▶ [Dataset rows]:

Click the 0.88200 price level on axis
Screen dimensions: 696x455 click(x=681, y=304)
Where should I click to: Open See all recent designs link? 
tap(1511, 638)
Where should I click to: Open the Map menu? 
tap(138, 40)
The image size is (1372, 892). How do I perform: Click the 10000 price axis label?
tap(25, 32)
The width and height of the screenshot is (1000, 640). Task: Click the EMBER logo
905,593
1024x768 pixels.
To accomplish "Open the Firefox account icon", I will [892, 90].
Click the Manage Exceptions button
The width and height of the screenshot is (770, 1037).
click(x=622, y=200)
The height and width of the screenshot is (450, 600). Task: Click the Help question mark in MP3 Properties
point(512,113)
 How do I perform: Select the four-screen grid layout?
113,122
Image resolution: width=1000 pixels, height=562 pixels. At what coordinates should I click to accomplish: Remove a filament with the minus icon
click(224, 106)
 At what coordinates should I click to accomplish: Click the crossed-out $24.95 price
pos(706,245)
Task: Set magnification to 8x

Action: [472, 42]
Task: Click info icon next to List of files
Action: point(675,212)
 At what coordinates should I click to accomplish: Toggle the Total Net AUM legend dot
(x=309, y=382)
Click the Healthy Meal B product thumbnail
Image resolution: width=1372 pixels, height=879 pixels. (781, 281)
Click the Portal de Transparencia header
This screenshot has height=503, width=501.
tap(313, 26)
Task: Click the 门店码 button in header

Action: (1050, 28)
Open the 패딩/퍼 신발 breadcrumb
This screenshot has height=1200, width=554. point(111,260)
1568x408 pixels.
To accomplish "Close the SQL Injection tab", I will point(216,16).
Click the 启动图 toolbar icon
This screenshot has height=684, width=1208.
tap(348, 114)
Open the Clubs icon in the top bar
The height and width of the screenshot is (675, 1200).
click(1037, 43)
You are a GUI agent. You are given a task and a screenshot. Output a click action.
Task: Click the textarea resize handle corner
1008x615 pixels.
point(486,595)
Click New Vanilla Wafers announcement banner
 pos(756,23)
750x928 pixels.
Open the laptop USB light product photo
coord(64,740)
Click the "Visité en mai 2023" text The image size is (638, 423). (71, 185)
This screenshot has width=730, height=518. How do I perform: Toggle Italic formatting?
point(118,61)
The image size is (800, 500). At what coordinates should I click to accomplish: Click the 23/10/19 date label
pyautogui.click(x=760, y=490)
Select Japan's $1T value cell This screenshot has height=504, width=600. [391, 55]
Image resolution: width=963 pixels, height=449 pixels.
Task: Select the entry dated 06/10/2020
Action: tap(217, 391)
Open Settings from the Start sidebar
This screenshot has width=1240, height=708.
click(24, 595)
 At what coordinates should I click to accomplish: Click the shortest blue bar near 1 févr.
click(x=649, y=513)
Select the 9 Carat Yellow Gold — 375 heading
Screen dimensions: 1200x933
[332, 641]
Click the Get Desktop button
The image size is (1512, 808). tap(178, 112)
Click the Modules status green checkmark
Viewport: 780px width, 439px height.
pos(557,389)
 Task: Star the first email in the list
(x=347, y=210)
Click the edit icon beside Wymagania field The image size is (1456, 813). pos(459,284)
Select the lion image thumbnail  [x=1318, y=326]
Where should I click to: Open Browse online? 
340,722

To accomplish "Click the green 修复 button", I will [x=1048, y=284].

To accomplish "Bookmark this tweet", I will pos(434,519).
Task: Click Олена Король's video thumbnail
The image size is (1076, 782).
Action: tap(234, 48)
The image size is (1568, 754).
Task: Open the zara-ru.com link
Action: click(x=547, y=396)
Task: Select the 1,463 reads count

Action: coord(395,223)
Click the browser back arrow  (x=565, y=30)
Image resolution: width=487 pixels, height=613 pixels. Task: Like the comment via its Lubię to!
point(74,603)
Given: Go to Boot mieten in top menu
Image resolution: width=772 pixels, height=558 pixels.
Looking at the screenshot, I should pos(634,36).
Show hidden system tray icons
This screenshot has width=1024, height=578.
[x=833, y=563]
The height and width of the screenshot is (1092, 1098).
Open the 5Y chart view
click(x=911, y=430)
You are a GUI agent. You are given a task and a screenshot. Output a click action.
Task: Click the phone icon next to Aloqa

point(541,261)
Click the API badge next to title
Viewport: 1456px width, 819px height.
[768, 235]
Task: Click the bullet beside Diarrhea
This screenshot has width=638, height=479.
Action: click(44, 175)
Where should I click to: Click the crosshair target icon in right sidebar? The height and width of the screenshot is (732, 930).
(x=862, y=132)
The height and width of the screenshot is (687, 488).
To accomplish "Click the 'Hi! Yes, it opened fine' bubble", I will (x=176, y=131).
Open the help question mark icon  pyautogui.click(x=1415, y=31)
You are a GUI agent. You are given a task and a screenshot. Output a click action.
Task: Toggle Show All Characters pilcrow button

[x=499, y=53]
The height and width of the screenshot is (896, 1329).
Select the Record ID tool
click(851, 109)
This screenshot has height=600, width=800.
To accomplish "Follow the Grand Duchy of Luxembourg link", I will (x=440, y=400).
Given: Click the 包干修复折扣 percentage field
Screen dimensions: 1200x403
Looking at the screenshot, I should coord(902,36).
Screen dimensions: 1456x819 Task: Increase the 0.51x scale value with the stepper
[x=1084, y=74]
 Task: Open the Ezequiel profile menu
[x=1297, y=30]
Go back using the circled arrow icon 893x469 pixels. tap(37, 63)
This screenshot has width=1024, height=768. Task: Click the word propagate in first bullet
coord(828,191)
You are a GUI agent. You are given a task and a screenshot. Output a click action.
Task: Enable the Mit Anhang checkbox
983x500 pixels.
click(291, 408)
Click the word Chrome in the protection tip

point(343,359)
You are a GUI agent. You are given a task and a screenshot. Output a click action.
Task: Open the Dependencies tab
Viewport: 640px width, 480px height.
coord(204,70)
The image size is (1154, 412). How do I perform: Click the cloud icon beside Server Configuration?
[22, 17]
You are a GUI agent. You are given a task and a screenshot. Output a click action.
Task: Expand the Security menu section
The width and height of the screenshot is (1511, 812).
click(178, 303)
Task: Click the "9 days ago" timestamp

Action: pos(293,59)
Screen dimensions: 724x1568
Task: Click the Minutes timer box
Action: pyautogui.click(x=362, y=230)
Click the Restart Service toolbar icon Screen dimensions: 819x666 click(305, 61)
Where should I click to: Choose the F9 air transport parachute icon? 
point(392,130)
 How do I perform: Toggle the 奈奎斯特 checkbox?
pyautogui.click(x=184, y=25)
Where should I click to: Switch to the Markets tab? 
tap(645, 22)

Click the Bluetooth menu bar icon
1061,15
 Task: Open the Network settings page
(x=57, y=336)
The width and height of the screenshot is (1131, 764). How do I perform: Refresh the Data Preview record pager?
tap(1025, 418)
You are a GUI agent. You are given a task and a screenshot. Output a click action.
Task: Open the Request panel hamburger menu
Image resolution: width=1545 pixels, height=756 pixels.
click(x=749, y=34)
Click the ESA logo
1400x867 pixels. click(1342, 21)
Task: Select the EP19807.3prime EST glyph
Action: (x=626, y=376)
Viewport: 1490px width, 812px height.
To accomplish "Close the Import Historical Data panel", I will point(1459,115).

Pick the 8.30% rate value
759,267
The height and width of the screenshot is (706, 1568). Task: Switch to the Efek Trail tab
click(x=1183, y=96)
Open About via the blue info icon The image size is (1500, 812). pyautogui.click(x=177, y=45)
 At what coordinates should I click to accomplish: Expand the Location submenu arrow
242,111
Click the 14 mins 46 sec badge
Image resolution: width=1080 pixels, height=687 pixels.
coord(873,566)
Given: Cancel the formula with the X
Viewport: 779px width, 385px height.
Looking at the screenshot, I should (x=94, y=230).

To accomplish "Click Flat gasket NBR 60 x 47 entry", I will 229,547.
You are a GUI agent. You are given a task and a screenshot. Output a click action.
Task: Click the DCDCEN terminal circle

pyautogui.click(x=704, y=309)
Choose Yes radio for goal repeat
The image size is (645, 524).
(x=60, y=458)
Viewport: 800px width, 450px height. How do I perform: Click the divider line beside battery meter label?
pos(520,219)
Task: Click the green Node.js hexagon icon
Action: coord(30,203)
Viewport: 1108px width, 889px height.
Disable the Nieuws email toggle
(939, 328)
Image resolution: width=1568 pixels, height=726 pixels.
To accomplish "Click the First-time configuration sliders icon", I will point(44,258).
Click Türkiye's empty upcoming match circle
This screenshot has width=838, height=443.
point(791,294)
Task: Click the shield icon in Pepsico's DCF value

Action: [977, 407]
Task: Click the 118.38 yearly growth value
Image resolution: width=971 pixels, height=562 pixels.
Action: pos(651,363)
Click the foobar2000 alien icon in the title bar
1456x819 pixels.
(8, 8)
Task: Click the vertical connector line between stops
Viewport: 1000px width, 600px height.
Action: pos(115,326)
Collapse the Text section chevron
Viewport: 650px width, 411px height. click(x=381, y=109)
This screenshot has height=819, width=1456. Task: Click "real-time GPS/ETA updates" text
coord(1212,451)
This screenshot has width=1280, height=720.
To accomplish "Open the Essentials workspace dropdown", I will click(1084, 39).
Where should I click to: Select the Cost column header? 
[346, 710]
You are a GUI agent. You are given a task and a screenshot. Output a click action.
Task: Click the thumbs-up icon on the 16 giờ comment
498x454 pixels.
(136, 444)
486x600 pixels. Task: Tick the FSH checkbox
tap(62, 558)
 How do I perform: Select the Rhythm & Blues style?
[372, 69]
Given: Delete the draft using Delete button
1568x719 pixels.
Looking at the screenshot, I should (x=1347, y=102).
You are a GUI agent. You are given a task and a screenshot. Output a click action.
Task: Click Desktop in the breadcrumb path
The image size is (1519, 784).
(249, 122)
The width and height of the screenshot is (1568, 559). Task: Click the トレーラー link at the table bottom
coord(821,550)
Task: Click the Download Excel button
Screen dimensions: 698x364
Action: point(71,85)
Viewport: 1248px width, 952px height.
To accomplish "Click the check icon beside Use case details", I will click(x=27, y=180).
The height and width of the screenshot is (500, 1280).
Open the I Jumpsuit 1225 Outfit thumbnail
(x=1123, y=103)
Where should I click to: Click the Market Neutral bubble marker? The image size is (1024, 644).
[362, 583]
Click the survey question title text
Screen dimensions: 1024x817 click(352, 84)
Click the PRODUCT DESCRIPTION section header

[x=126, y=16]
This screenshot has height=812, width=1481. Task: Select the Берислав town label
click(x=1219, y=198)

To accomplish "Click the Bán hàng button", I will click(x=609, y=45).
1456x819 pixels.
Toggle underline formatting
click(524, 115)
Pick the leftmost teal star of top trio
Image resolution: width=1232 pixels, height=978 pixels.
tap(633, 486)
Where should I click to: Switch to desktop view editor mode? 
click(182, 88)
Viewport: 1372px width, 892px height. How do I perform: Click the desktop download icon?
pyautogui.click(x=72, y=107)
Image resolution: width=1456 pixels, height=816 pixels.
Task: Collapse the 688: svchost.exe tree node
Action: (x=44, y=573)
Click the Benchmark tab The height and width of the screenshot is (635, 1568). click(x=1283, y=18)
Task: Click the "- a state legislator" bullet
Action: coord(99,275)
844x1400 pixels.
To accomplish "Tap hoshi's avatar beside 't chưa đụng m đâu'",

▶ [WHAT NEEDS TO BE DONE]:
Retype verbatim every line of the records from the one containing "The width and height of the screenshot is (1131, 764)." down to the one containing "Action: (x=626, y=376)", both included.

▶ [THE ANSWER]:
The width and height of the screenshot is (1131, 764). How do I perform: Refresh the Data Preview record pager?
tap(1025, 418)
You are a GUI agent. You are given a task and a screenshot. Output a click action.
Task: Open the Request panel hamburger menu
Image resolution: width=1545 pixels, height=756 pixels.
click(x=749, y=34)
Click the ESA logo
1400x867 pixels. click(1342, 21)
Task: Select the EP19807.3prime EST glyph
Action: (x=626, y=376)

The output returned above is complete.